Quelle direction la Belgique doit-elle prendre ?

La Belgique est dans un fédéralisme de déconstruction. Autrefois, nous étions un pays unitaire et celui-ci est de plus en plus démantelé par la décentralisation de compétences. La question fondamentale, c’est où cela va-t-il s’arrêter ? À partir de quand estimons-nous que ce processus de décentralisation est allé trop loin ? J’en parle parfois aux politiciens de ma génération tels que Kristof Calvo, Sammy Mahdi, Sander Loones et d’autres. Nous ne voulons pas de septième réforme de l’état, mais une dernière réforme de l’état, qui « fixerait » définitivement la Belgique.

Les partis francophones n’ont pas tous la même vision de cette dernière réforme de l’état. Le MR par exemple souhaite refédéraliser certaines compétences.

La refédéralisation est une idée intéressante, mais très difficile à mettre en pratique. Je n’y crois pas vraiment. Pour moi, une Belgique efficace se compose de quatre régions où coïncident les compétences des régions et des communautés, et avec Bruxelles comme région bilingue ou plurilingue à part entière. Ensuite, la Flandre, la Wallonie, les germanophones et Bruxelles peuvent conclure des accords de coopération. Nous avons trois ans pour la préparer et nous devons le faire en toute sérénité.

Quelle méthode devrions-nous utiliser pour décider quel niveau politique obtient quels pouvoirs ?

C’est clair qu’il est inutile de transférer la sécurité sociale vers les régions – elle doit rester fédérale, car on ne peut que bien assurer les gens contre le chômage, la maladie, et l’invalidité en gardant l’échelle de solidarité aussi grande que possible.
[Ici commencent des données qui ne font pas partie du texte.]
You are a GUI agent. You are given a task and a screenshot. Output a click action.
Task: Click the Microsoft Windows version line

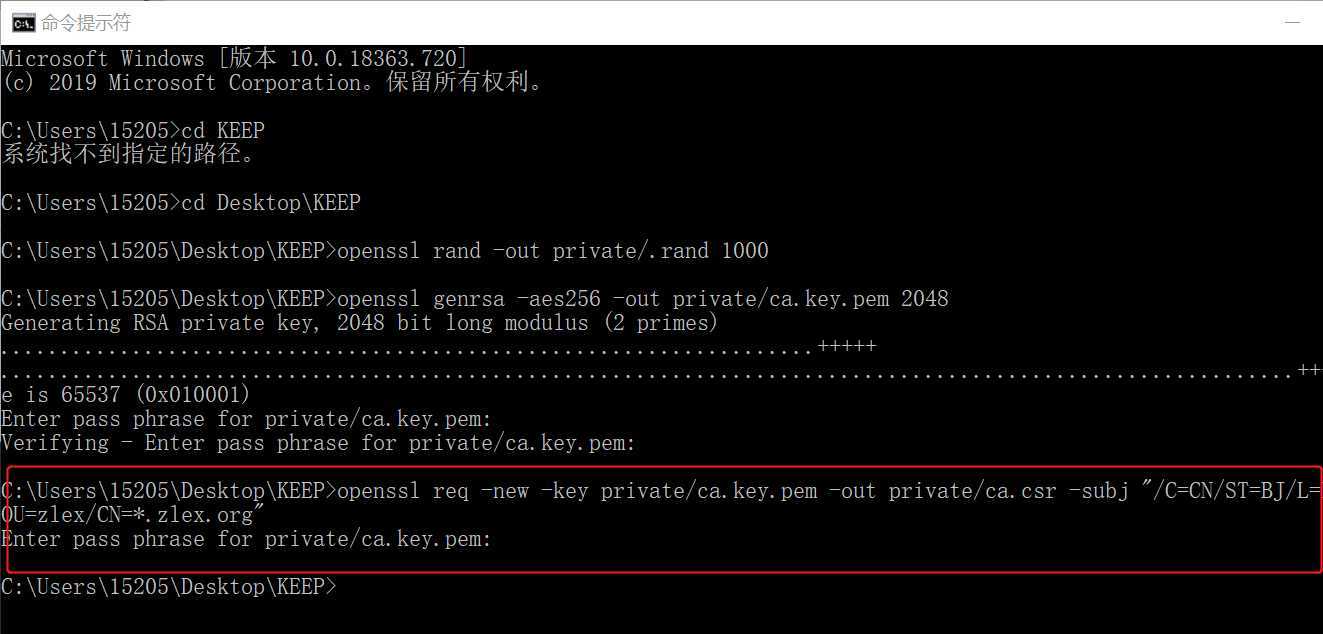(x=235, y=59)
Les compétences socio-économiques, pensez à tout ce qui est lié au marché du travail, sont déjà auprès des régions et doivent y rester. C’est plus difficile au niveau des Soins de santé et de la Justice. Il y a des arguments pour garder certaines parties fédérales, mais aussi pour placer ces compétences auprès des régions.

Le président de la N-VA Bart De Wever espère en tout cas un grand accord historique institutionnel avec le PS en 2024.

Oui, il faut un grand accord historique sur les réformes institutionnelles, car depuis des années, nous y consacrons trop de temps et d’énergie. Cependant, ce ne sera pas un accord historique juste entre le PS et la N-VA. Quand Bart De Wever dit ça, c’est comme s’il parlait du CD&V et du PS des années 1980, qui arrangeaient tout entre eux. Ce n’est plus de notre époque. En outre, ce serait aussi insulter l’électeur, car en 2024 il y a des élections. Celles-ci tourneront autour du travail du gouvernement qui sera fourni aujourd’hui et les prochaines années, ce sont donc les électeurs qui détermineront qui sera à la table de négociations.